The API binds 0.0.0.0:8080 by default (override with HAL0_PORT). Routes are implemented in src/hal0/api/routes/v1.py.

Endpoints

Method	Path	Purpose
`GET`	`/v1/models`	List loaded models + slot aliases.
`GET`	`/v1/models/{model_id}`	Detail for one model.
`POST`	`/v1/chat/completions`	Chat with a model. Supports streaming.
`POST`	`/v1/completions`	Plain completion (no chat template).
`POST`	`/v1/embeddings`	Embed text into vectors.
`POST`	`/v1/rerankings`	Rerank candidates against a query.
`POST`	`/v1/audio/transcriptions`	Speech-to-text (Moonshine).
`POST`	`/v1/audio/speech`	Text-to-speech (Kokoro).
`POST`	`/v1/images/generations`	Image generation (ComfyUI on ROCm).

curl: list models

curl http://localhost:8080/v1/models

The response includes one entry per registry model plus one entry per loaded slot name, so you can address the model directly ("qwen2.5-0.5b-instruct-q4_k_m") or by slot ("primary").
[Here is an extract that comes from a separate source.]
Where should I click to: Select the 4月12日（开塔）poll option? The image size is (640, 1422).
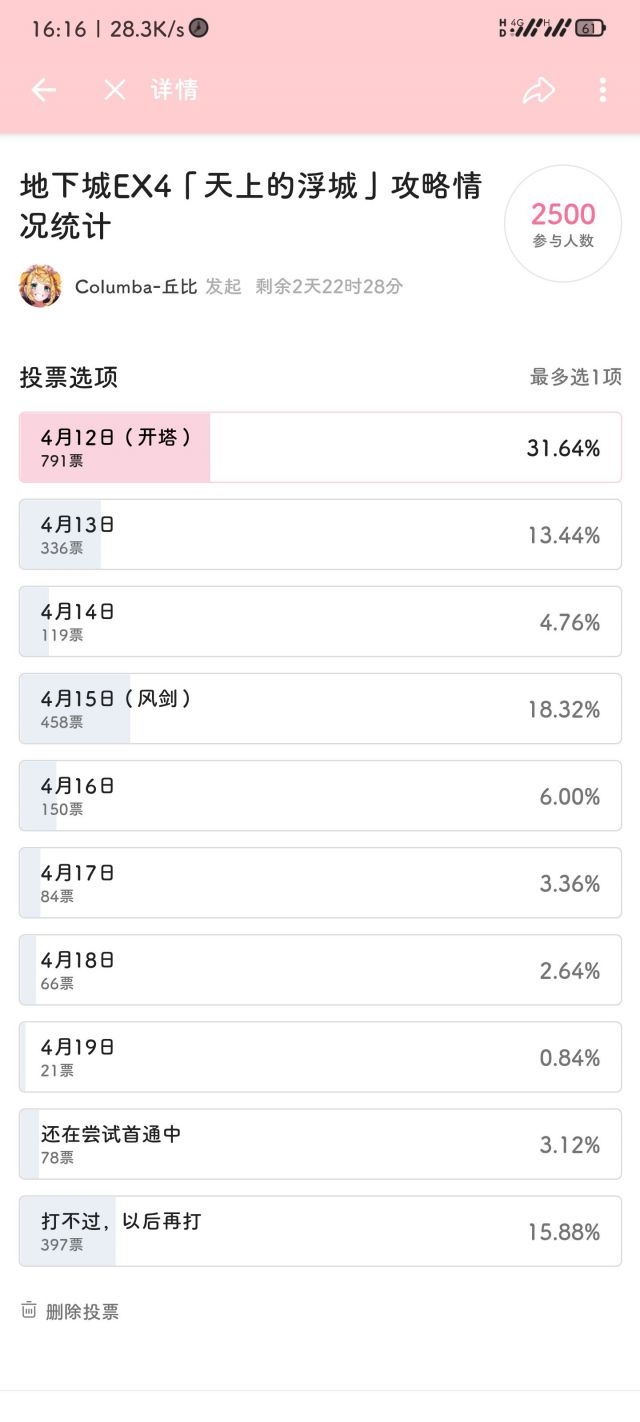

See Slot as model.

curl: chat completion

curl http://localhost:8080/v1/chat/completions \
  -H "Content-Type: application/json" \
  -d '{
    "model": "primary",
    "messages": [
      {"role": "user", "content": "Hello!"}
    ]
  }'

For streaming, add "stream": true — see Streaming.

curl: plain completion

curl http://localhost:8080/v1/completions \
  -H "Content-Type: application/json" \
  -d '{
    "model": "primary",
    "prompt": "Once upon a time",
    "max_tokens": 64
  }'

curl: embeddings

curl http://localhost:8080/v1/embeddings \
  -H "Content-Type: application/json" \
  -d '{
    "model": "embed",
    "input": ["hal0 runs locally", "OpenAI-compatible"]
  }'

curl: rerank

curl http://localhost:8080/v1/rerankings \
  -H "Content-Type: application/json" \
  -d '{
    "model": "embed",
    "query": "atomic config writes",
    "documents": [
      "TOML config is written via NamedTemporaryFile + os.replace.",
      "Slots bind 127.0.0.1 in the 8081-8099 range."
    ]
  }'

Rerank piggybacks on the embed slot because it uses the same backend process.

curl: speech-to-text

curl http://localhost:8080/v1/audio/transcriptions \
  -H "Content-Type: multipart/form-data" \
  -F file=@hello.wav \
  -F model=stt

See Audio for the full Moonshine + Kokoro story.

curl: text-to-speech

curl http://localhost:8080/v1/audio/speech \
  -H "Content-Type: application/json" \
  -d '{
    "model": "tts",
    "input": "Hello from hal0.",
    "voice": "af_bella"
  }' --output speech.wav

curl: image generation

curl http://localhost:8080/v1/images/generations \
  -H "Content-Type: application/json" \
  -d '{
    "model": "sdxl-turbo",
    "prompt": "a cat in a hat, studio lighting",
    "size": "1024x1024",
    "response_format": "url"
  }'

Curated models: sdxl-turbo (SAI Non-Commercial Research), sd-1.5-pruned-emaonly (CreativeML Open RAIL-M), flux-schnell (Apache-2.0). See Image generation for the full request shape, response shape, slot configuration, and hardware requirements.

Structured errors

Every failure response carries a structured envelope:

{
  "error": {
    "code": "slot.not_ready",
    "message": "primary is still warming",
    "details": {
      "slot": "primary",
      "state": "warming"
    }
  }
}

Codes are namespaced — slot.*, model.*, dispatch.*, config.*, system.*. The dashboard surfaces them inline; the CLI prints them with the same code so error reports between users and developers stay anchored.

External upstreams

The same /v1/* surface fronts external OpenAI-compatible providers when configured — OpenRouter, Anthropic, OpenAI, custom endpoints. You can mix local + remote per-model in one config; the dispatcher picks the right backend based on the model field.